The can of pumpkin puree stared at me from the back of the pantry. It just sat there waiting patiently to be made into something. Anything! For months I glanced over it to the beans for a cassoulet; the honey for some oatmeal bars; the pine nuts for a butternut squash dish. Finally, while walking through my office on afternoon, it came to me: pumpkin and applesauce. Pumpkin and applesauce bread? No. Muffins? Yes! One quick, successful google search later I was on my way!
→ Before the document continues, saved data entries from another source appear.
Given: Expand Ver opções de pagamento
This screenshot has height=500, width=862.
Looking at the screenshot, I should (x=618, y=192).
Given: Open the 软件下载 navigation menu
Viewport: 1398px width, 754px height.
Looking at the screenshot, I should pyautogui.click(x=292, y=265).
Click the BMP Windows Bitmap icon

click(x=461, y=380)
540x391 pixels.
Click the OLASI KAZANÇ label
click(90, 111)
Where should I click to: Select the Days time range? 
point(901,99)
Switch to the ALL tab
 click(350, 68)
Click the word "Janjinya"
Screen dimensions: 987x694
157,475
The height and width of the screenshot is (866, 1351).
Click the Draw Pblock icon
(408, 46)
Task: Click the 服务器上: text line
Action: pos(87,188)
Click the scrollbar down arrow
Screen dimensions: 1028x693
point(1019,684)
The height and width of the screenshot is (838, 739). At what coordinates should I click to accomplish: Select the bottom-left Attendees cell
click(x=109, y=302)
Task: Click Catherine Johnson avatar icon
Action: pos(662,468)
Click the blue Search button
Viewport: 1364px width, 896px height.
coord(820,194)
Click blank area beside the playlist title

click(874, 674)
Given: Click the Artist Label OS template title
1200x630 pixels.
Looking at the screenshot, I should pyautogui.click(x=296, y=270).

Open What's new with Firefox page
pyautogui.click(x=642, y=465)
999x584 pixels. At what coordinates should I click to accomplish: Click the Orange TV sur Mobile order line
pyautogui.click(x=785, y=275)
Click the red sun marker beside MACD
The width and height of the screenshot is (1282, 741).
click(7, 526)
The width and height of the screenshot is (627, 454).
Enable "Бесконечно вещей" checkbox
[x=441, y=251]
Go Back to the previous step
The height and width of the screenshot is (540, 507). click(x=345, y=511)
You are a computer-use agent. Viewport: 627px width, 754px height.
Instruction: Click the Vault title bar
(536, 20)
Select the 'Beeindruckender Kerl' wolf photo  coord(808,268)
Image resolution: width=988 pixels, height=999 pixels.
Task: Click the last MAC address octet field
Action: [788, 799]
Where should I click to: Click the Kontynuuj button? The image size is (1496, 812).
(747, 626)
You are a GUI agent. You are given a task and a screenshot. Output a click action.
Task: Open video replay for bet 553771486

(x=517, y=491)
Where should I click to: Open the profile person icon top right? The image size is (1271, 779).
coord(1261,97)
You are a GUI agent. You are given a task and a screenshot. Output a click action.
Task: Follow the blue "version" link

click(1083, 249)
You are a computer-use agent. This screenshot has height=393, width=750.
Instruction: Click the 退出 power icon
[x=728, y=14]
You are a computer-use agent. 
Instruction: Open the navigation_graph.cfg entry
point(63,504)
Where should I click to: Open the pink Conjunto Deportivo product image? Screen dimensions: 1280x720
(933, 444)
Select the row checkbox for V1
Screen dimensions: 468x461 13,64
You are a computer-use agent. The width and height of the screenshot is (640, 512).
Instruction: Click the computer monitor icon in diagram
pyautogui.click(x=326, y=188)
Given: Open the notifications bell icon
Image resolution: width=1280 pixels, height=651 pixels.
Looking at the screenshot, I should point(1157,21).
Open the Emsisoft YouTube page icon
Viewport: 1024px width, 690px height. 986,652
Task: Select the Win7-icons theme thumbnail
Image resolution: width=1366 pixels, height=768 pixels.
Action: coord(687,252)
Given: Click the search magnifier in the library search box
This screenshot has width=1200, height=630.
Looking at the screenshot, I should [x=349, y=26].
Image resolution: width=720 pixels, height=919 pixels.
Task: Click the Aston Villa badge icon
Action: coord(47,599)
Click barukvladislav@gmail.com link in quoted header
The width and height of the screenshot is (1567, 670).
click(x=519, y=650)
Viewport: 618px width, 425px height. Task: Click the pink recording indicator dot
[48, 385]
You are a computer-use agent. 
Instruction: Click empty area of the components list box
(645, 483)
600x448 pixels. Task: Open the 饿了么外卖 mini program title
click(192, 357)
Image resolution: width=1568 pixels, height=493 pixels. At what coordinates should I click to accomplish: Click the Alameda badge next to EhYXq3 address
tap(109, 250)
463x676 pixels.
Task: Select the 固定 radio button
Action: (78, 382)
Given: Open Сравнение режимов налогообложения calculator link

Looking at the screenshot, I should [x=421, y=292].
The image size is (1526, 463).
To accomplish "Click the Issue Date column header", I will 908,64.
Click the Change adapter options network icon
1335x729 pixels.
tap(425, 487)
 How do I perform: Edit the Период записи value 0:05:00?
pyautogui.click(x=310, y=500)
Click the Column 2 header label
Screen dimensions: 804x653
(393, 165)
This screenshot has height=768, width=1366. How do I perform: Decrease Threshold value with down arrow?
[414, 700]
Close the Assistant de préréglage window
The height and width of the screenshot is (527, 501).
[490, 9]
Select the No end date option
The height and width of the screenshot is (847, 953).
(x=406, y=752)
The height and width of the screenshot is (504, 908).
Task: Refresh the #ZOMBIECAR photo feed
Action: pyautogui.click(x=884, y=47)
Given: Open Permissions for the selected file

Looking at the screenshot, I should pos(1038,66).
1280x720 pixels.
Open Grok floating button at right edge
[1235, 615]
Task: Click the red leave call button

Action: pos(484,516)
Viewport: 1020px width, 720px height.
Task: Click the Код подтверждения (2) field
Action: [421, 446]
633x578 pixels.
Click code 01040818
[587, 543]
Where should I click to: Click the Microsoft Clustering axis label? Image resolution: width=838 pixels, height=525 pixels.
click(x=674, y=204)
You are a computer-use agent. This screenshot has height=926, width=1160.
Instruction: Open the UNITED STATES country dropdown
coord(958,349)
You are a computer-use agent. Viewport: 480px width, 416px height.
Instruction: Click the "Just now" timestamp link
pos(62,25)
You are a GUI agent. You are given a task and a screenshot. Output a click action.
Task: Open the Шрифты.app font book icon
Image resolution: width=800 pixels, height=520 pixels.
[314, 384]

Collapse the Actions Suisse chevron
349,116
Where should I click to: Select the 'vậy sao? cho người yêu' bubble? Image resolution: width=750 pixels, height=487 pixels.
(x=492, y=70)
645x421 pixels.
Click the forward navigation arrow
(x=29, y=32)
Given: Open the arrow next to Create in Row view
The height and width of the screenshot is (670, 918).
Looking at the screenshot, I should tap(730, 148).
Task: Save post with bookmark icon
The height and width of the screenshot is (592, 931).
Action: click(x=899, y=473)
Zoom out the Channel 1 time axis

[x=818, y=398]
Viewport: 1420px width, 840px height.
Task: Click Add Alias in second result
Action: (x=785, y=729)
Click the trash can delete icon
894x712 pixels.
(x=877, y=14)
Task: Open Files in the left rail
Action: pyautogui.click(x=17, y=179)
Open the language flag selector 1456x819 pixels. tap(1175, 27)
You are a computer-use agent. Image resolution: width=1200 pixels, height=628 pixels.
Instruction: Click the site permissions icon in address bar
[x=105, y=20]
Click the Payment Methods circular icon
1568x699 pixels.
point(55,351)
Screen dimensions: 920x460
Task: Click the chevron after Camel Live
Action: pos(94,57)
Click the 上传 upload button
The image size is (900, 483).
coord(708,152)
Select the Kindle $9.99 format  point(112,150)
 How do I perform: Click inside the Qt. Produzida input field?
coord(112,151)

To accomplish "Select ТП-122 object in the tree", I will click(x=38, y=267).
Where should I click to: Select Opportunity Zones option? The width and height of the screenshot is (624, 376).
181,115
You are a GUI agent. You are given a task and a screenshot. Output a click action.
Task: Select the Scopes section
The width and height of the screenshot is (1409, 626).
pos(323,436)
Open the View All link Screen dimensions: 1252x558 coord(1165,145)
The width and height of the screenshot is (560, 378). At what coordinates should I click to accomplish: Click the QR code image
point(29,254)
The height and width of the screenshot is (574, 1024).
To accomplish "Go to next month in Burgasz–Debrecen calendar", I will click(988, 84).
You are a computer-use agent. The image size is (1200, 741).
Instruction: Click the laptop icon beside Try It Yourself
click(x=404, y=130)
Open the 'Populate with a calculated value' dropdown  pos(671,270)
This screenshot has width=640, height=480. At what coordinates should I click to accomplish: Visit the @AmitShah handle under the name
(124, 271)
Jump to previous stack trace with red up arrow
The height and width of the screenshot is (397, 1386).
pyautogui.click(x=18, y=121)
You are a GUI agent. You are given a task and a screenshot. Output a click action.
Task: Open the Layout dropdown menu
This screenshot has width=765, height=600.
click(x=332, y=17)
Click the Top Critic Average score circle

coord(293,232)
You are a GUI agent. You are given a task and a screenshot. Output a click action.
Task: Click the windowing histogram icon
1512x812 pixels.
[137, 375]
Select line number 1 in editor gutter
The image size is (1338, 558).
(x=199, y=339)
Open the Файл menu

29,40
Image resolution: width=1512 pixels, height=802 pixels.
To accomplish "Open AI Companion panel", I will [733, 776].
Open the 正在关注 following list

These muffins are SO good. I put a plate of them out at work and I swear within 15 minutes they were GONE.
Source: Oprah Magazine
1 1/2 T. melted butter, for greasing the muffin tin
3 1/3 cups flour
2 tsp. baking soda
1/2 tsp. baking powder
2 tsp. ground cinnamon
1/2 tsp. ground cloves
1/2 tsp. nutmeg
1 tsp. salt
8 T. unsalted butter , softened
2 cups sugar
1 cup applesauce
1 cup pumpkin puree
1 tsp. vanilla
2/3 cup apple juice or cider or orange juice
1 1/2 cups raisins
1 cup chopped walnuts, toasted (optional)
Preheat oven to 375. Grease 12 half-cup muffin cups with melted butter.
1. In a medium bowl, combine flour, baking soda, baking powder, cinnamon, cloves, nutmeg, and salt; set aside.
2. In a large mixing bowl, beat butter and sugar until creamy, 2 to 3 minutes. Beat in eggs, applesauce, pumpkin, and vanilla until blended.
3. Add dry ingredients, alternating with the juice, beginning and ending with the dry mixture; mix until smooth. Fold in raisins and walnuts if using
4. Spoon batter into prepared muffin tin. Bake about 20 minutes. Remove from oven and allow muffins to cool in the pans several minutes.